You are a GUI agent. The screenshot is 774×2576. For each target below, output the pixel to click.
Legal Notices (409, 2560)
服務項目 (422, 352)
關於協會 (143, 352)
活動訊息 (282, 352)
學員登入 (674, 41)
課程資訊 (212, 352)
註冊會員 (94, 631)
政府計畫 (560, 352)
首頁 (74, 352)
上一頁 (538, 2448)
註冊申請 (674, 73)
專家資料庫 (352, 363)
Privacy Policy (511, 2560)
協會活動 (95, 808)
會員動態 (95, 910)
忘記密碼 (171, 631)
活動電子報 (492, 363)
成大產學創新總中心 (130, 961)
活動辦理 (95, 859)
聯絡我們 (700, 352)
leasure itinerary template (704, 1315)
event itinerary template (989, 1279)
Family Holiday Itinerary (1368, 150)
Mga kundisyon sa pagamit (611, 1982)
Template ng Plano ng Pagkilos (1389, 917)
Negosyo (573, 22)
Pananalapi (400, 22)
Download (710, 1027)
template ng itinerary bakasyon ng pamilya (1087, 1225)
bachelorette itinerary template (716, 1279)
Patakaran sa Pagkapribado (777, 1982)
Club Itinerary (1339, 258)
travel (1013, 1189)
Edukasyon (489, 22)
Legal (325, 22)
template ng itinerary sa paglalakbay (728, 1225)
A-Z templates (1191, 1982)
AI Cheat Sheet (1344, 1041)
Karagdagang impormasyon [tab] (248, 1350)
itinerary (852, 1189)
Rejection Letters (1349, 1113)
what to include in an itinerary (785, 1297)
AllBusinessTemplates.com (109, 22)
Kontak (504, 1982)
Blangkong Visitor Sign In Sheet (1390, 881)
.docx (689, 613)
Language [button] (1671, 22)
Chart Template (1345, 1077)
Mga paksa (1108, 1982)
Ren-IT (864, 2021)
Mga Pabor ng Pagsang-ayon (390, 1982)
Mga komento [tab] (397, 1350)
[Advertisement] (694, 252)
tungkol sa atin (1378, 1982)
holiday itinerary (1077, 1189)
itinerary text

> _About this exercise_
Give back exactly the lines of the listing above that run from the line with "Pananalapi (400, 22)" to the line with "itinerary (852, 1189)", inclusive.

> _Answer area_
Pananalapi (400, 22)
Download (710, 1027)
template ng itinerary bakasyon ng pamilya (1087, 1225)
bachelorette itinerary template (716, 1279)
Patakaran sa Pagkapribado (777, 1982)
Club Itinerary (1339, 258)
travel (1013, 1189)
Edukasyon (489, 22)
Legal (325, 22)
template ng itinerary sa paglalakbay (728, 1225)
A-Z templates (1191, 1982)
AI Cheat Sheet (1344, 1041)
Karagdagang impormasyon [tab] (248, 1350)
itinerary (852, 1189)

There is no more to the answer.